TASK DIRECTIONS: Extract verbatim the passage from the forum post on decoding UTF-8 in VBA, starting with "codePoints > 65535" and going on through "Buse for that!".

EXTRACT:
>>>>>
None of the answers posted so far will correctly transcode an input string containing codepoints from the full Unicode range like for example "‍‍‍‍‍‍‍‍‍UnicodeSupportest‍‍‍‍‍♀️‍♂️‍❤️‍‍♀️".

That's why I wrote the following function, using only VBA inbuilt functions/statements that are available on both, Windows and MacOS.

This function works cross-platform and cross-app, and for the entire Unicode range.
codePoints > 65535 are also supported, even though VBAs inbuilt ChrW() and AscW don't support them, because the transcoding is done entirely "manually", including surrogate pairs. Performance should also be relatively good since the function works on a single byte-array buffer. If someone finds a bug or improvement, please let me know!

This code was improved as a result of this answer on CodeReview, many thanks to Cristian Buse for that!

'Function transcoding an UTF-8 encoded string to the VBA-native UTF-16-LE
'Author: Guido Witt-Dörring, https://stackoverflow.com/a/75787820/12287457
'                            https://github.com/guwidoe/VBA-StringTools
Public Function DecodeUTF8(ByVal utf8str As String, _
                  Optional ByVal raiseErrors As Boolean = False) As String
    Const methodName As String = "DecodeUTF8"
    Dim i As Long, j As Long, k As Long, numBytesOfCodePoint As Byte
    Static numBytesOfCodePoints(0 To 255) As Byte
    Static mask(2 To 4) As Long, minCp(2 To 4) As Long
    If numBytesOfCodePoints(0) = 0 Then
        For i = &H0& To &H7F&: numBytesOfCodePoints(i) = 1: Next i '0xxxxxxx
        '110xxxxx - C0 and C1 are invalid (overlong encoding)
<<<<<
RAW DATA:
>>>>>
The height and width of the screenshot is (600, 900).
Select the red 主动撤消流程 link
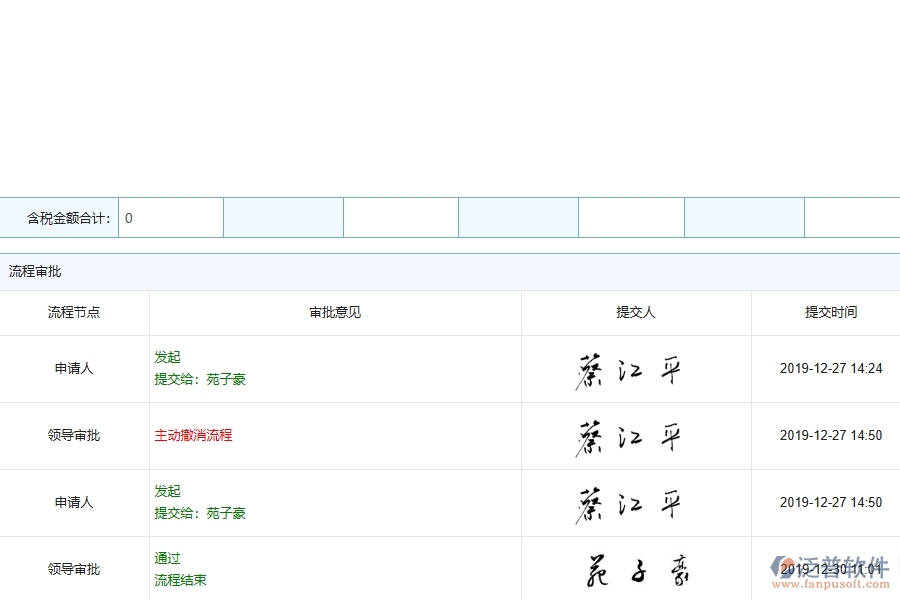193,435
<<<<<
RESPONSE TO THIS TASK:
codePoints > 65535 are also supported, even though VBAs inbuilt ChrW() and AscW don't support them, because the transcoding is done entirely "manually", including surrogate pairs. Performance should also be relatively good since the function works on a single byte-array buffer. If someone finds a bug or improvement, please let me know!

This code was improved as a result of this answer on CodeReview, many thanks to Cristian Buse for that!